Preguntado por los sectores que más crecerán en los próximos años, Llano no duda: el potencial es enorme en prácticamente todo el agro paraguayo. La ganadería vive uno de sus mejores momentos en años, con precios que impulsan inversiones y mejoras productivas. En cultivos extensivos como soja, maíz y arroz, la aparición constante de nuevos materiales eleva los promedios de rinde, pero exige mayor tecnificación para capturar ese salto.

La diversificación también gana protagonismo. El sector forestal está en plena expansión con inversiones significativas; Llano lo describe como "un avance importante que hay que mirar con interés", señalando que es una de las áreas con mayor proyección de diversificación productiva para Paraguay. A esto se suman rubros como el algodón, el maní y el girasol, que vuelven a tomar relevancia dentro de la rotación productiva.
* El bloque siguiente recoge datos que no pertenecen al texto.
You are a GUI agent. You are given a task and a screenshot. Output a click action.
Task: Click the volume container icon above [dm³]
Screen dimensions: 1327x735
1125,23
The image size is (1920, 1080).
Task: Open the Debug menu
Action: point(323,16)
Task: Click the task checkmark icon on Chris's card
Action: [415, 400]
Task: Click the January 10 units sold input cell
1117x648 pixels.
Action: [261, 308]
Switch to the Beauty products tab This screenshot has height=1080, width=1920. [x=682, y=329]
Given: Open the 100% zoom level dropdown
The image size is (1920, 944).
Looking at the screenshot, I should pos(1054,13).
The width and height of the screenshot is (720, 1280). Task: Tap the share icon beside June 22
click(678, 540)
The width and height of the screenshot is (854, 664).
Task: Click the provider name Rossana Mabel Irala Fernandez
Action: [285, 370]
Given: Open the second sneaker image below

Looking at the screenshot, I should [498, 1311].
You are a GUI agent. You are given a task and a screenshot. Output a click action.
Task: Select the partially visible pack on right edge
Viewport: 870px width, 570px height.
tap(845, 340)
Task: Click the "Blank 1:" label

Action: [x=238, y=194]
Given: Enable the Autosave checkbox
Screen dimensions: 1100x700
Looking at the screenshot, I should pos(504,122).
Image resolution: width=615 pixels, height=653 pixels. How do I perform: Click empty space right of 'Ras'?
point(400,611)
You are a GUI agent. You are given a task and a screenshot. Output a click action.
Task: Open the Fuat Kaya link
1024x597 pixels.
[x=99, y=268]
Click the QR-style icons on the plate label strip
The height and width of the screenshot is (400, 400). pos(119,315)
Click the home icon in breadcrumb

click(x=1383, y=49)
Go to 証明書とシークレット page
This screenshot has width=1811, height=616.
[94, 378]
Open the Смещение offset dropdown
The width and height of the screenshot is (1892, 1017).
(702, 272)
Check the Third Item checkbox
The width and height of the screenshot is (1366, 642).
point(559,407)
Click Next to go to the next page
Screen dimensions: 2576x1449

Pero el denominador común es la sostenibilidad. Según Llano, la clave está en producir más, pero de manera sostenible. La presión internacional por sistemas productivos más limpios está acelerando la adopción de insumos biológicos. "Hoy todas las empresas tienen productos biológicos en su cartera, y cada año crece su uso", señala Llano. Estas tecnologías permiten mejorar la productividad reduciendo impacto ambiental, un aspecto clave para mantener acceso a mercados de alto valor.
Para Raimundo Llano, el desafío es claro: "Tenemos una riqueza natural impresionante en nuestro suelo y el gran reto es aprovecharla en forma sustentable". La tecnología, la innovación y la capacitación serán las herramientas que definan cómo el país transforma ese potencial en crecimiento real durante los próximos años.